Since edibles have become a staple in cannabis culture, canna-chefs have moved from creating simple desserts to five-star gourmet meals. Sweets were often used due to their overwhelming need for lipids and fats. These same lipids and fats, such as butter or cooking oil, are also necessary to create potent infused edibles. This is because compounds such as THC, the cannabinoid responsible for the psychoactive effect found in cannabis, must be activated to be genuinely effective. And that brings us to our next topic, decarboxylation.

What is Decarboxylation?

Decarboxylation is the process of using heat to convert one compound to another. In regards to making infused edibles, the THC must be chemically converted into THCA. The latter, scientifically known as Delta-9 TetraHydrocannabinolic Acid, is the most effective way to make sure your edibles are potent. This process is completed by applying heat to the cannabis flowers via a conventional oven. Despite the intimidating scientific jargon, the process of decarboxylation is quite simple.

How to Decarb Cannabis

To de begin the decarboxylation process, preheat your oven to 220°F. A good rule of thumb when decarbing your cannabis is a simple ratio: 15 minutes per 3.5 grams of dried, minced marijuana. Once you have chosen the amount of cannabis to infuse, place the ground cannabis spaciously on a safe baking dish on top of a sheet of aluminum foil. The oven will provide the appropriate amount of heat to begin the conversion of THC into THCA.

Moreover, THCA is much more potent than THC. Once your amount of cannabis has been heated for the appropriate amount of time, it is ready to be infused into fats or oils. From here, canna-chefs typically infused the decarbed buds into butter or oil. This is how cannabutter and cannabis cooking oil is created, thanks to decarboxylation.

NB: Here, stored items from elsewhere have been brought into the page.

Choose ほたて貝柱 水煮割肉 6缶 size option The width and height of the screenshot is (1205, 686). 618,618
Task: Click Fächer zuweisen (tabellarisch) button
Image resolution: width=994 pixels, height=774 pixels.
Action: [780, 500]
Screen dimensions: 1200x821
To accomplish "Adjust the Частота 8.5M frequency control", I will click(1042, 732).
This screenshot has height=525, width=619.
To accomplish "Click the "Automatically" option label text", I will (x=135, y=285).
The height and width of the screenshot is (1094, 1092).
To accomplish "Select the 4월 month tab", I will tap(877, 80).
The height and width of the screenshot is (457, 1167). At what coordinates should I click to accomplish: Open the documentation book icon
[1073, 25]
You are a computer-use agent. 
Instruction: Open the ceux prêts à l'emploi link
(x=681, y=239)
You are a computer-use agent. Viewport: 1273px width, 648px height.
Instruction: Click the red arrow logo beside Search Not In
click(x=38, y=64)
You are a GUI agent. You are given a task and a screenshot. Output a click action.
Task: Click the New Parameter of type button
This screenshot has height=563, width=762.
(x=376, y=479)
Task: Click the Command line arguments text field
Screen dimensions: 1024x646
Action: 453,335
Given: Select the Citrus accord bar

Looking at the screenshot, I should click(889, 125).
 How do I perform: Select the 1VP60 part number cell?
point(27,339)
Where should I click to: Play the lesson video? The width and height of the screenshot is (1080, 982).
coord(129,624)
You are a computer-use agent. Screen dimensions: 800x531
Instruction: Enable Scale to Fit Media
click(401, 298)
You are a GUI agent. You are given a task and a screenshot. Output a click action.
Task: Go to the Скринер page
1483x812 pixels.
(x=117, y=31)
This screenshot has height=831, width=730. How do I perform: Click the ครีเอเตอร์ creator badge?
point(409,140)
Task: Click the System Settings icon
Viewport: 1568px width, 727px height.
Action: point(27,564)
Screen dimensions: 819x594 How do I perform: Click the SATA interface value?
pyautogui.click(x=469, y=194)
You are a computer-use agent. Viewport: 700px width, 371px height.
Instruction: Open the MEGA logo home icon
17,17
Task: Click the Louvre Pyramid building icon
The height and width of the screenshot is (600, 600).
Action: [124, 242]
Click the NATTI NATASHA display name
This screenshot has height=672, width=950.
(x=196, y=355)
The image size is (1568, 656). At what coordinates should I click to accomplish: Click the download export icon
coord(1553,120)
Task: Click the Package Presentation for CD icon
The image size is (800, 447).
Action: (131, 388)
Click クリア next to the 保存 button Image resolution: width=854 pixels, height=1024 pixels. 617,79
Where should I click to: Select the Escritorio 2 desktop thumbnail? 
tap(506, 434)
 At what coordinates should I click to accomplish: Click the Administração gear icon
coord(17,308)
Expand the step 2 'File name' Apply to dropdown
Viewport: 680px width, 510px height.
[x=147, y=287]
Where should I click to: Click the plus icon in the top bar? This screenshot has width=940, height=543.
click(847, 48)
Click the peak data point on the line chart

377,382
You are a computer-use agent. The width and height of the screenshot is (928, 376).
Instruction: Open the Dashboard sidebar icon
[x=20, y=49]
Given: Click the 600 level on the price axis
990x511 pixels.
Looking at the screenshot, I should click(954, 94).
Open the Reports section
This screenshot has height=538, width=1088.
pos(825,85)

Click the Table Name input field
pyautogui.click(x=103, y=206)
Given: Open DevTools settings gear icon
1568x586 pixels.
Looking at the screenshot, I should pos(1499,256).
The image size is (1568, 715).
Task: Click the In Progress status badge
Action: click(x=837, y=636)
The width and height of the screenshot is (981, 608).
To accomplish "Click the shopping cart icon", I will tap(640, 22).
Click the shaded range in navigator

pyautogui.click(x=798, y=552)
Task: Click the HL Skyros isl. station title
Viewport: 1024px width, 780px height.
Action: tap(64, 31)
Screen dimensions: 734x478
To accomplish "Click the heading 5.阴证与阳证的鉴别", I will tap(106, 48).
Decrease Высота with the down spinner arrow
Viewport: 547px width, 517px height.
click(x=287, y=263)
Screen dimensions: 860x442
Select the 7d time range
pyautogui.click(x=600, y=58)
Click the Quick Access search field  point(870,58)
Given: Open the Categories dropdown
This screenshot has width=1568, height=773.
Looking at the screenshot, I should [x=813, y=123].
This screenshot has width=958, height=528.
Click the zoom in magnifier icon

Cannabutter or Cannabis Cooking Oil?

Once you have completed the decarboxylation process, a question may come to a head: ‘Which is better? Cannabutter or Cannabis Cooking Oil?’ The simple answer is neither. Choosing to create cannabutter or cannabis cooking oil for your cannabis-infused foods is reliant on the diner’s dietary preferences. One is not better than the other. This is because the decarbed cannabis will still provide the same amount of potency per the amount of fats or oil used. If you have been trying to wean off butter, then cannabis cooking oil may be for you. If you are interested in a more homestyle taste for your dishes, then cannabutter may be what you are seeking. If the recipe can be combined with butter or oil (virtually any dish), then your guest will be in for quite the medicated experience.